> [Page text]:
==*==

Meant Tim wasnt Tim Stacey btw, but Tim Martens, here also on the board, who `accidently` erased the vid material but there were pics published..

Beth was cool about it.
But in defense of both Tims, they wore the same kevlar leg sleeve as Beth, but had thicker legs so material is closer to them they feel the bite heavier. Beth has smaller legs so more sleeve in Wieb´s mouth, and Dick didnt place him at the shin ;-)


----------



## Jennifer Coulter

Funny stuff.


----------



## Timothy Stacy

LOL, I knew it was only a matter of time!

She has skinny legs. And I have more excuses!

Alice B and Selena, thank you very much!

My shin was bruised and sore for over 2 weeks, no kidding. The bruises started showing up at 2 weeks. That really did hurt on the shin and I wasn't expecting to feel that much pain.

Anyhow Chris, I owe you one!


----------



## Barry Connell

BWAHAHAHAHAHAHAHA!!!!!! (Tim, she's much better looking too!!!!!!)


----------



## Marta Wajngarten

Too funny! LOL


----------



## Kara Fitzpatrick

LOL. that's hilarious.


----------



## Timothy Stacy

Kara Fitzpatrick said:


> LOL. that's hilarious.


@ Barry,Marta, and Kara 
Just plain wrong!


----------



## Wade Morrell

ya but I bet Tim is the better Dancer....:-D


----------



## Darryl Richey

I think we are all just looking for Tim's man card right now.


----------



## Harry Keely

Whats wrong is shes talking smack to Tim on youtube while on the bite :lol::lol::lol:, hey its OK Tim because alot of us have no room to talk until we try it ourselves:wink:


----------



## Megan Bays

Tim I feel like I'm starting to see a pattern here with you... Wibo.. Rick's new dog in WV..  

When are you up to make a trip to Columbus? We are planning on going up for training in the next week or two.


----------



## Beth Koenig

Christopher Jones said:


> We all remember when Tim went to Holland and took some bites from Wibo on the leg.
> http://www.youtube.com/watch?v=NZ12WunSpS4&feature=related
> Some of the screams I heard on that video are with me even today. There were comparisons made with the sounds of women giving birth.
> Well in honor of Tim a pretty little blonde girl called "kittysniffles88" wanted to compare this exact thing.
> Below is her "Wibo experience"
> http://www.youtube.com/watch?v=fmfbc04SH9c&feature=related
> 
> Now I love you like a brother Tim, but WTF? Did Dick just wrap some bubble wrap around your leg or something? :razz::razz:\\/
> 
> But seriously, that kittysniffles88 is one ice cool chick.


 
HAHA Thank you! This is way too funny! Here is Wibo on my other leg, full grip on my shin. http://www.youtube.com/watch?v=WEs_oFF8-8A&feature=related

This is awesome! LOL!


----------



## Beth Koenig

Alice Bezemer said:


> in tim's defence, did you actualy take a good look at the bites ? coze kitty had a high bite outside knee and wibo had mostly suit...where as tim had a full frontal shinbite with wibo getting a nice bit of shin in the teeth....HOWEVER...tim was kinda being a wuss anyways :lol: whats with all the yellin dude! :lol: :lol: :lol:


 
LOL!! I am dying. here is my other leg, notice the grip here. http://www.youtube.com/watch?v=WEs_oFF8-8A&feature=related


----------



## Timothy Stacy

Side of the leg/shin, not the same!

==*==

> [Your tasks]:
#1 In the forum thread, how long does Timothy Stacy say his shin stayed bruised and sore?
#2 According to the forum thread, why did the two Tims feel the dog's bite more heavily than Beth, even though all three wore the same kevlar leg sleeve?

> [Stored data]:
==*==

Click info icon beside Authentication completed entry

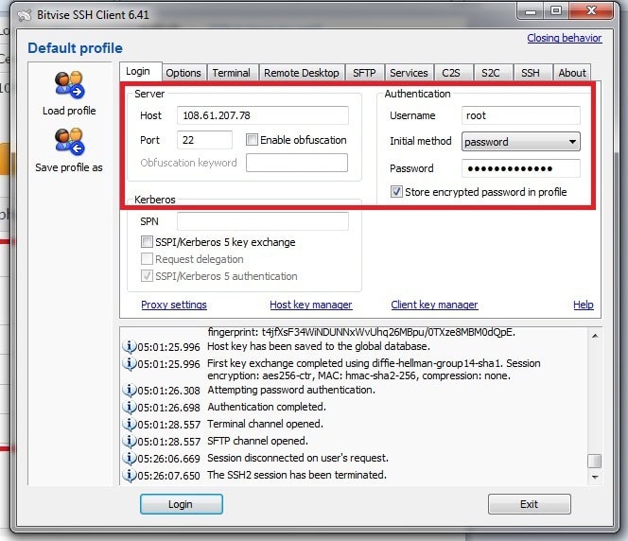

==*==

> [The results]:
#1 For over two weeks.

#2 The Tims have thicker legs, so the sleeve material sat closer to them and they felt the bite more heavily. Beth has smaller legs, so more of the sleeve ended up in the dog's mouth. Also, she wasn't placed for a bite at the shin.